Stored records:
----------

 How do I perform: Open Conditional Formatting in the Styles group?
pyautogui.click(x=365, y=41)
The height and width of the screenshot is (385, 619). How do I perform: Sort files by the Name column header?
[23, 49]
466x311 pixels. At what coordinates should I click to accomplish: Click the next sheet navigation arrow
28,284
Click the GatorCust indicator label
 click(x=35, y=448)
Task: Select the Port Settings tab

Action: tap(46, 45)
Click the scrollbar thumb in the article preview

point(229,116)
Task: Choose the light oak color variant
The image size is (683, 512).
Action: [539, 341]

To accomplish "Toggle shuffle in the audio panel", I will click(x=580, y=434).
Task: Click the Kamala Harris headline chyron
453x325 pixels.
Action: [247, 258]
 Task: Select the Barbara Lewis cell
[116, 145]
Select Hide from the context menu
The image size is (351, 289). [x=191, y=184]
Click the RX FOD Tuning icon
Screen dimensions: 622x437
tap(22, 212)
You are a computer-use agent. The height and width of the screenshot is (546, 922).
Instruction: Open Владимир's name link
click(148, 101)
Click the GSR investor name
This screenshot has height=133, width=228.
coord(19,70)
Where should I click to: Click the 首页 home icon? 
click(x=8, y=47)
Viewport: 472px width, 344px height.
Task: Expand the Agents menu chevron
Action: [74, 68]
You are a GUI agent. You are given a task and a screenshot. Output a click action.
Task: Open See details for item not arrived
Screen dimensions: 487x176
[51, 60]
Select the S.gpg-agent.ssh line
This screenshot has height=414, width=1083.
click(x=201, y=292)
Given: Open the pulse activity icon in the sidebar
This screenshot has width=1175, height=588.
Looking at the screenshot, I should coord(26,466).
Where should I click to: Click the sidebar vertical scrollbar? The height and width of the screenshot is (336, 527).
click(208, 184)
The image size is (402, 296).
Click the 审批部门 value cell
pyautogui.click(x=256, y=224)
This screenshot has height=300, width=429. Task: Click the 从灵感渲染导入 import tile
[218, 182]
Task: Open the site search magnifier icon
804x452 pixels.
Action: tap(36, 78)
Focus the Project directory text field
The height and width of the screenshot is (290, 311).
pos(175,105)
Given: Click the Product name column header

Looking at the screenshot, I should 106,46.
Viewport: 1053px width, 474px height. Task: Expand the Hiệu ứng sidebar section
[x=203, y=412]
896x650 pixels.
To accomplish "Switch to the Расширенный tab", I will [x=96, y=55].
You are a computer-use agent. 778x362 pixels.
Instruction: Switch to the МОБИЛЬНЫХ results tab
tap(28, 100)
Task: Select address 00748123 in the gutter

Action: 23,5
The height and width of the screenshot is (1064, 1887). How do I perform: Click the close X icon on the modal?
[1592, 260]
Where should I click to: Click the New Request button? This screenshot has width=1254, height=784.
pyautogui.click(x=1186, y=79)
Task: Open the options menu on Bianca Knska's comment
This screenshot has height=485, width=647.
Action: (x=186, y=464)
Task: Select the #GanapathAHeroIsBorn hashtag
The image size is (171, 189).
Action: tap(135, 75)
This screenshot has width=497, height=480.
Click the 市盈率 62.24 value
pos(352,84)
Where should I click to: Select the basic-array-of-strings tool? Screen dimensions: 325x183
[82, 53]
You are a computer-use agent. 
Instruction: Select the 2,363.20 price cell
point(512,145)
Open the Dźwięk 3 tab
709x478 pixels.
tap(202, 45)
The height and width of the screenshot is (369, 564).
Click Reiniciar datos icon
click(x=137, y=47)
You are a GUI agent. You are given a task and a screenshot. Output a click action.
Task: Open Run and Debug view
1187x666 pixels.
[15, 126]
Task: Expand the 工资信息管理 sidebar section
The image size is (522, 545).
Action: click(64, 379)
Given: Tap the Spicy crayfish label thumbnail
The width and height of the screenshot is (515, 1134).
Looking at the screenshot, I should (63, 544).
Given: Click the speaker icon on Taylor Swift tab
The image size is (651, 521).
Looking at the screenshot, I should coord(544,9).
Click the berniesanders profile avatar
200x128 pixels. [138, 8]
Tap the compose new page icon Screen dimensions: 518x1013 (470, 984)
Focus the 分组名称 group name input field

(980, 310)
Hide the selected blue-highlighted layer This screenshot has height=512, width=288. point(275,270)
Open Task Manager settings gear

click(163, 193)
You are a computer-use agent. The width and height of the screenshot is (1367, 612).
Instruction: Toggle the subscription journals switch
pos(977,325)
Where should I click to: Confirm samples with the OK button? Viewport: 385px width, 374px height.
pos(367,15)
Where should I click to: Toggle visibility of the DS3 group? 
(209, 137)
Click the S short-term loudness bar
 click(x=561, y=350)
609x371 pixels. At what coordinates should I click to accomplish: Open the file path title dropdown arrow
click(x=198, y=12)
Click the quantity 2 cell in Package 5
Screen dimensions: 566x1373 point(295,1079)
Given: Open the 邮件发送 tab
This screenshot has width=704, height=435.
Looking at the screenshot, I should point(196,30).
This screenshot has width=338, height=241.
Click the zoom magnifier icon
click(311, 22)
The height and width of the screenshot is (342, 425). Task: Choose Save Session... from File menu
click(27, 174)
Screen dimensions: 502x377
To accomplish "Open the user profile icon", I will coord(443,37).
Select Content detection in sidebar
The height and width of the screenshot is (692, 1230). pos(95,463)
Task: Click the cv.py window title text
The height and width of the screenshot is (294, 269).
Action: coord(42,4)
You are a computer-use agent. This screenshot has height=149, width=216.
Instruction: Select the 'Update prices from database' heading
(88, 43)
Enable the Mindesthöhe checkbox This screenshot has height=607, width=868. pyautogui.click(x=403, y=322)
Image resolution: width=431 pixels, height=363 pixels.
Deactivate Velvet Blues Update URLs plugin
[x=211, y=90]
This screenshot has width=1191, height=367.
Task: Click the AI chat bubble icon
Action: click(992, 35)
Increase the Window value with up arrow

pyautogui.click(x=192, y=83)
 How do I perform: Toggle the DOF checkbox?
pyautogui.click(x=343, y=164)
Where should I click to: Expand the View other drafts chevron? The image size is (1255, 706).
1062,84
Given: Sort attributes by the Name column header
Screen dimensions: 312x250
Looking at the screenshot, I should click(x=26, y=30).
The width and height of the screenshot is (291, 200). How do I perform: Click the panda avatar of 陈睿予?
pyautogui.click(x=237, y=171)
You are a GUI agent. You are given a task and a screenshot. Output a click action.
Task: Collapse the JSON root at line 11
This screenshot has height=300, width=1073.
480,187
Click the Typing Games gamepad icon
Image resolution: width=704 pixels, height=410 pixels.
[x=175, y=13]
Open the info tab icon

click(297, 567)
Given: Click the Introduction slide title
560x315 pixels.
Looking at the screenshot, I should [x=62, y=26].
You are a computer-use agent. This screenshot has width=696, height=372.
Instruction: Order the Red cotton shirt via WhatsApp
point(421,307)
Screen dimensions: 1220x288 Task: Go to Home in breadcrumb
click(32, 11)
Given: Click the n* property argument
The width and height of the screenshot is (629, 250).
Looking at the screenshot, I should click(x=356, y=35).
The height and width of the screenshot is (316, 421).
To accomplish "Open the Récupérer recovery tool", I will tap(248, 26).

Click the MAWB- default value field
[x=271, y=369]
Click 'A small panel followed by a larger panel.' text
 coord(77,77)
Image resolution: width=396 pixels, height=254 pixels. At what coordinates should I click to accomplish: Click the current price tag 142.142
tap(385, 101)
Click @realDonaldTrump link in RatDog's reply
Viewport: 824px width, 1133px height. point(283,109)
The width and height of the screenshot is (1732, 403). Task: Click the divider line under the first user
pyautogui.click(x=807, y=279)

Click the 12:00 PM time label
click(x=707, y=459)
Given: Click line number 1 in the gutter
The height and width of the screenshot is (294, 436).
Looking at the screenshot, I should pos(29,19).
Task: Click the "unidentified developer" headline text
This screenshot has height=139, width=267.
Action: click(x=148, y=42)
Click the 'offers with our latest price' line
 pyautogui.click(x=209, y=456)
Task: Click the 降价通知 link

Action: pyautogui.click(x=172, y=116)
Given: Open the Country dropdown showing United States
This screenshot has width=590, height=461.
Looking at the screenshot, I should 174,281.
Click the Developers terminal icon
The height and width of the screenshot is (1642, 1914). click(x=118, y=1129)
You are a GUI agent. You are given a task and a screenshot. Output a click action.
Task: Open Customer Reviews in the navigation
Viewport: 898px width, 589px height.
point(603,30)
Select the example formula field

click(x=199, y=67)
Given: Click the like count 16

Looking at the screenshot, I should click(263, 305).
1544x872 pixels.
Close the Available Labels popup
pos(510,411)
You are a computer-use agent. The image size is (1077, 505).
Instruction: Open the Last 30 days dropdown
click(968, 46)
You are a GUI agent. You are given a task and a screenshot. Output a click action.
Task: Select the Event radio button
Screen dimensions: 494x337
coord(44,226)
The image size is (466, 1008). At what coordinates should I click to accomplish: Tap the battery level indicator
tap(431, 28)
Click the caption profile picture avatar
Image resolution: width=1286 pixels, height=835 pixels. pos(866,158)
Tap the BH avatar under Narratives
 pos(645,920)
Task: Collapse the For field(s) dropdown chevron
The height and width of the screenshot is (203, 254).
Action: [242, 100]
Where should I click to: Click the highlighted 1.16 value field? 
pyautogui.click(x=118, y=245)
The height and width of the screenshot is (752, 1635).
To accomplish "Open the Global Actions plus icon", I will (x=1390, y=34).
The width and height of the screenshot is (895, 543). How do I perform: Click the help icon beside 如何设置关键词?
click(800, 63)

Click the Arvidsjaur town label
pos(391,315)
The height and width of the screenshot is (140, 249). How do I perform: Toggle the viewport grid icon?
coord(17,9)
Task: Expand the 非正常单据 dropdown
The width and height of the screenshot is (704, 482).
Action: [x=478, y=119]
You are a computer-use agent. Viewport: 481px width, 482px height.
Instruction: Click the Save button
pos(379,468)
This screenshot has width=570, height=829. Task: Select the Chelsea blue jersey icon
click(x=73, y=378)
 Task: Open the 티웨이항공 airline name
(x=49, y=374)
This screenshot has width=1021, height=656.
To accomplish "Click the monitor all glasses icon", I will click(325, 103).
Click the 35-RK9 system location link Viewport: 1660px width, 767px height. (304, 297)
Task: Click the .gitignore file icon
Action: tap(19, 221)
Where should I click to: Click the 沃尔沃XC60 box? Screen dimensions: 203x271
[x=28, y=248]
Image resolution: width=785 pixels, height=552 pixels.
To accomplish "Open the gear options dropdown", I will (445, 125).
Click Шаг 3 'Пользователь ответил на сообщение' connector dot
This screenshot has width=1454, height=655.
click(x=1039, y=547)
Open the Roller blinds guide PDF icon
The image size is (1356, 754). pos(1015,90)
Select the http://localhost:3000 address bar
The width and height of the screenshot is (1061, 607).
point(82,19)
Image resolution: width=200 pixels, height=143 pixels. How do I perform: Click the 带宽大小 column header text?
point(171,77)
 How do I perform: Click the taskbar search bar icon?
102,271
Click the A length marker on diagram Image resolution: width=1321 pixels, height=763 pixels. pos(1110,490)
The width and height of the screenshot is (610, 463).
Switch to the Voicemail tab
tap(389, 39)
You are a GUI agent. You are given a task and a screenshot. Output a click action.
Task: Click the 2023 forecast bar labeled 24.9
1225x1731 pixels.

----------

* Aim of the task *
Could you retype exactly the lines from the first one of the records through the line containing "Task: Choose the light oak color variant", both included, and nothing more?

* Solution for this problem *
 How do I perform: Open Conditional Formatting in the Styles group?
pyautogui.click(x=365, y=41)
The height and width of the screenshot is (385, 619). How do I perform: Sort files by the Name column header?
[23, 49]
466x311 pixels. At what coordinates should I click to accomplish: Click the next sheet navigation arrow
28,284
Click the GatorCust indicator label
 click(x=35, y=448)
Task: Select the Port Settings tab

Action: tap(46, 45)
Click the scrollbar thumb in the article preview

point(229,116)
Task: Choose the light oak color variant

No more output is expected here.